START INPUT DATA

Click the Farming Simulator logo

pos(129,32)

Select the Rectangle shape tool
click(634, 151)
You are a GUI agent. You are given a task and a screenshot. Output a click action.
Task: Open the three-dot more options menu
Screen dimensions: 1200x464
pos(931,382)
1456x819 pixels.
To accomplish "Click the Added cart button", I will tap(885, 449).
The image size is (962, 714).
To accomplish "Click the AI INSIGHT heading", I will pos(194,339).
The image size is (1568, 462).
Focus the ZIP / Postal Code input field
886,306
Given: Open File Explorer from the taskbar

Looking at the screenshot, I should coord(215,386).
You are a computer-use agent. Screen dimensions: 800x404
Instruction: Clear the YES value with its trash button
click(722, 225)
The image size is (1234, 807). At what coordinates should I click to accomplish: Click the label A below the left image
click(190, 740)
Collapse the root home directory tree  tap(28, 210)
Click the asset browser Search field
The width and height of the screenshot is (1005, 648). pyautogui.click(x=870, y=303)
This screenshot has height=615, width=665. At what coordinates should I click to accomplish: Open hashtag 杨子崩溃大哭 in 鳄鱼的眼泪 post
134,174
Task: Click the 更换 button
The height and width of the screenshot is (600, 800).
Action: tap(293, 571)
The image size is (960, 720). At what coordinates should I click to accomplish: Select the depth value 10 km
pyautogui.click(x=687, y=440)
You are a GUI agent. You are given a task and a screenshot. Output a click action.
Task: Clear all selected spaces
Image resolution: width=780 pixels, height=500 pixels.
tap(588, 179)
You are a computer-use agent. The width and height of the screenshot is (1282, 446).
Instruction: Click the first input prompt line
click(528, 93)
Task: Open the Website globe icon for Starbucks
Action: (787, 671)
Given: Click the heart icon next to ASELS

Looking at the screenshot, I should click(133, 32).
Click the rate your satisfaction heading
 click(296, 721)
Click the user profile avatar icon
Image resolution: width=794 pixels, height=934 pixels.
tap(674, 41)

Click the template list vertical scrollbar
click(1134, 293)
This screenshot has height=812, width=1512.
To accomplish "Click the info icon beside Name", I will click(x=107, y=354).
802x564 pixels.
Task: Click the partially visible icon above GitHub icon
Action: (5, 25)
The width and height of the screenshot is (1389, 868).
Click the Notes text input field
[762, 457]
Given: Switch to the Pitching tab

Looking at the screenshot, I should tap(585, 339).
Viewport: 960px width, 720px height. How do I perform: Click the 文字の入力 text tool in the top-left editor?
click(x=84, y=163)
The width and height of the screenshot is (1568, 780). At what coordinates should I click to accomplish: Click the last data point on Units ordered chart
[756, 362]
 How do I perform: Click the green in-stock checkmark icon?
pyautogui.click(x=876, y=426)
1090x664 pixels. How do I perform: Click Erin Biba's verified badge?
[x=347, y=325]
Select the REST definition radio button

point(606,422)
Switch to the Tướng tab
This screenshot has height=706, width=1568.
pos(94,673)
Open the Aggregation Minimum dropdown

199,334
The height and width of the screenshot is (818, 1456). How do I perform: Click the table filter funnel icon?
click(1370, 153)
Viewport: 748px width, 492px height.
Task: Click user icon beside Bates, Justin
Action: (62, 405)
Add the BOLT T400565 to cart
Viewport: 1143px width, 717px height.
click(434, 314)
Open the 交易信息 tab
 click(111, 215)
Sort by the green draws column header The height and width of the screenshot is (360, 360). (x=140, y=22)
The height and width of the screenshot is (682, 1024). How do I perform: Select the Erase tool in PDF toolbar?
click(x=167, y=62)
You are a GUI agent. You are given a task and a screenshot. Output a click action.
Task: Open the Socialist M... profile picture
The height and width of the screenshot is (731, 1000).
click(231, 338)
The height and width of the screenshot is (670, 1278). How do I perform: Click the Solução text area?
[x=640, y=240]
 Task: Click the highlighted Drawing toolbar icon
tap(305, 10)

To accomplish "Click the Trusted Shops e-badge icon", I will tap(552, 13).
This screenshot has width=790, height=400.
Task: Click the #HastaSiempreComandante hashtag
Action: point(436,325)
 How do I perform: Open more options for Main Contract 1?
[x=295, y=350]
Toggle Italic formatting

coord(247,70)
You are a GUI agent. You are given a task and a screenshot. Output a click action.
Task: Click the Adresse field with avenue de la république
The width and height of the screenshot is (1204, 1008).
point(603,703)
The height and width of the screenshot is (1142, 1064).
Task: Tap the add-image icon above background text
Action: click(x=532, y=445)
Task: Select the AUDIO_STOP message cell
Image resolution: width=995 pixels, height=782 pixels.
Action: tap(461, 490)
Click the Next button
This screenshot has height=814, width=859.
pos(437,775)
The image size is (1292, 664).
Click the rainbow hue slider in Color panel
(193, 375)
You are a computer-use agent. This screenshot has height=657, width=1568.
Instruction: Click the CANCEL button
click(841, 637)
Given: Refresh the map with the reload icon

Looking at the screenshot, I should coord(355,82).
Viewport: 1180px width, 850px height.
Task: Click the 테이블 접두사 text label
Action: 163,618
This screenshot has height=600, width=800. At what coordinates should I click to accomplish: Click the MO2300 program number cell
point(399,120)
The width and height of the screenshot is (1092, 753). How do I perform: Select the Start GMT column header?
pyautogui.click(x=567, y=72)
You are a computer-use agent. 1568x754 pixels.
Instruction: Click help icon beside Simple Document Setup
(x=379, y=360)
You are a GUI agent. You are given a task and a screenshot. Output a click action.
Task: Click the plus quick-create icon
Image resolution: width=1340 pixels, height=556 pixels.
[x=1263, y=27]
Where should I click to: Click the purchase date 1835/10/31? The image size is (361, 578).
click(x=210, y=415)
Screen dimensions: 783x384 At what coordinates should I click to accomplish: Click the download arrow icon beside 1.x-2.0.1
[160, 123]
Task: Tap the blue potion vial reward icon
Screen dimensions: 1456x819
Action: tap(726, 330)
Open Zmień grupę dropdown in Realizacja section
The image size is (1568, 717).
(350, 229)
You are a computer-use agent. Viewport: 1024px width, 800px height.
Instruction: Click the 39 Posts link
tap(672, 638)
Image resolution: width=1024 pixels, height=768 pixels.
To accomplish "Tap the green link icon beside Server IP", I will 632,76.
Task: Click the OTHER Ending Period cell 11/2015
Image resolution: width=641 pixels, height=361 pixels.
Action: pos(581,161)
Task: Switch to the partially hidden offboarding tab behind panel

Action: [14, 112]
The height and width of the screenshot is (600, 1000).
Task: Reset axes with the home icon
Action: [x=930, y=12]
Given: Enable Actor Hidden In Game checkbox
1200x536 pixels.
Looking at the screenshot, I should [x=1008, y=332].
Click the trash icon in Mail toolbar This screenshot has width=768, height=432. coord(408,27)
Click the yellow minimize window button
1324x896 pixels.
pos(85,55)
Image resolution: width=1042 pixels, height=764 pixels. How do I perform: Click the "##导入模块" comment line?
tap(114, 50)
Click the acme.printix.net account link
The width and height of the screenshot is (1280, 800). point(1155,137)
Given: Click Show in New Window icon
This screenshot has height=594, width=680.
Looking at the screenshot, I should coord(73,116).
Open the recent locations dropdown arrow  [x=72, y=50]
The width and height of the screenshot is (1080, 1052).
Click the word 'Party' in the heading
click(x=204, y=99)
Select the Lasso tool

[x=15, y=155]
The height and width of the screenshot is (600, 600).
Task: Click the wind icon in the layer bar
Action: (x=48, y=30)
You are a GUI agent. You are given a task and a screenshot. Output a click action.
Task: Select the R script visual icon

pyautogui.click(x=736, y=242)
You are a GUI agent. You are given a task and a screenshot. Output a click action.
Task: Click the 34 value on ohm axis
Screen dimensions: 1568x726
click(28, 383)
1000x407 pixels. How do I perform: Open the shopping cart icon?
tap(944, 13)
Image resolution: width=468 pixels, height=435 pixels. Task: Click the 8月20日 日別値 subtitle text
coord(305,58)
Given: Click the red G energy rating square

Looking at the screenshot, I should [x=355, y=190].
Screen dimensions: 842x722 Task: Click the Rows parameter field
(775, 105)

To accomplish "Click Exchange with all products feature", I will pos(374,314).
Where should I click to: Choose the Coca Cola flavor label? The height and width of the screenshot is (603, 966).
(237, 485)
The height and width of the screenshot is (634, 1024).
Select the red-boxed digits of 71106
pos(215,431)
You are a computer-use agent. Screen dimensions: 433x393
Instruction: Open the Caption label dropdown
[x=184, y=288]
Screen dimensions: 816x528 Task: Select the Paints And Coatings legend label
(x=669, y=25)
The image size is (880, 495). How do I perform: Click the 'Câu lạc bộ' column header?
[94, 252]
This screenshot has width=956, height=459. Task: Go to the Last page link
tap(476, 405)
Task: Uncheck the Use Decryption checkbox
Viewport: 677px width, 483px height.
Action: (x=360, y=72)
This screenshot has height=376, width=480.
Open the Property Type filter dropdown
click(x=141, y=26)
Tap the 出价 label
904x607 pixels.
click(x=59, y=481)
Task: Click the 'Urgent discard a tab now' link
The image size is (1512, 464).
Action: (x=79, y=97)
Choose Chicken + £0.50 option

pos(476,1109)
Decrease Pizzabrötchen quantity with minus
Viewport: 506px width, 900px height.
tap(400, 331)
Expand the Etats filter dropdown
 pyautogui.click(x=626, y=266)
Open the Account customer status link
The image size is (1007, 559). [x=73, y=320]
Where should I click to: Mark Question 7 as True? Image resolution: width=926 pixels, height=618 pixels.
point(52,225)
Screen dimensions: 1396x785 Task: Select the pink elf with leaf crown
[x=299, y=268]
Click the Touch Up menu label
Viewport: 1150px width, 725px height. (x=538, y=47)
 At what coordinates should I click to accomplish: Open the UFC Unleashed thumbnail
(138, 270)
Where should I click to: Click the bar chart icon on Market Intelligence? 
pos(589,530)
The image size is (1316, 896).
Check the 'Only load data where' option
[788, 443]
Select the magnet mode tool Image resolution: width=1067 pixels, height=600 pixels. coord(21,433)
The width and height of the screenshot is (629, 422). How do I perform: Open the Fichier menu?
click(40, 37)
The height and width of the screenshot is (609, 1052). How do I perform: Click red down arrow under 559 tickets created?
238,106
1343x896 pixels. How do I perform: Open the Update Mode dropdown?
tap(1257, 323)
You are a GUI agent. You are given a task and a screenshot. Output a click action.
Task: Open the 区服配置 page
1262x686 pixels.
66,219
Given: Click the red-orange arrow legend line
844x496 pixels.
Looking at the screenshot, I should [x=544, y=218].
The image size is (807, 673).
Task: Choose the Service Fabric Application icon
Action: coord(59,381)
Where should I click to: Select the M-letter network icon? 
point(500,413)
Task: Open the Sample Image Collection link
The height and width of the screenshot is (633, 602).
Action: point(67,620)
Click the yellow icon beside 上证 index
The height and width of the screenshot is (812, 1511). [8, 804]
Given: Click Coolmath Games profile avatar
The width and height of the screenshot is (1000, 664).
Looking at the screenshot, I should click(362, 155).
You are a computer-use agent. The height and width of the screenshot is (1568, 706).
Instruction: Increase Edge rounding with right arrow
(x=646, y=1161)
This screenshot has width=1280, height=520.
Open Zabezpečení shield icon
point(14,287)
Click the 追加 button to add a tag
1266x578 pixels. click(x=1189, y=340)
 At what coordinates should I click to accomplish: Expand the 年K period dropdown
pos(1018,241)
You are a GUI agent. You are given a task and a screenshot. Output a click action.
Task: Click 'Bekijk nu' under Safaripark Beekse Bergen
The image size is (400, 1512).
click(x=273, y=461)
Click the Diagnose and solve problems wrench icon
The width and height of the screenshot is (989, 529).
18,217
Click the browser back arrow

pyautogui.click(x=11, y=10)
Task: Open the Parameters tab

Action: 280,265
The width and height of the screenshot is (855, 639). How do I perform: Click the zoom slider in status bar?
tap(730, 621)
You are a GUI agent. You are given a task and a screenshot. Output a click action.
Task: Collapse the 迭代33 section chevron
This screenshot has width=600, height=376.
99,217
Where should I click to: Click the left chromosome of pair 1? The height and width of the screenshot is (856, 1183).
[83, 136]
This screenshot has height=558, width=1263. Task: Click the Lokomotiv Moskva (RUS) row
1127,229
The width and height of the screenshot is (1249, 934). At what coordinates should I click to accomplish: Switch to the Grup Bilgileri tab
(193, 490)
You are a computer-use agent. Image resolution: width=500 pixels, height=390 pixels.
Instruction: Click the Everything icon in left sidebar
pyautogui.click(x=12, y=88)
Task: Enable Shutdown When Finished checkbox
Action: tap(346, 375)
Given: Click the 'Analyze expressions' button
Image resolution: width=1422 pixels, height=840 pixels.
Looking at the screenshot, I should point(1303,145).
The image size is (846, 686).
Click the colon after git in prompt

END INPUT DATA

> _WHAT THE TASK REQUIRES_: Write out each line of the data that holds the string "avatar".

> _EXERCISE OUTPUT_:
Click the user profile avatar icon
Given: Click Coolmath Games profile avatar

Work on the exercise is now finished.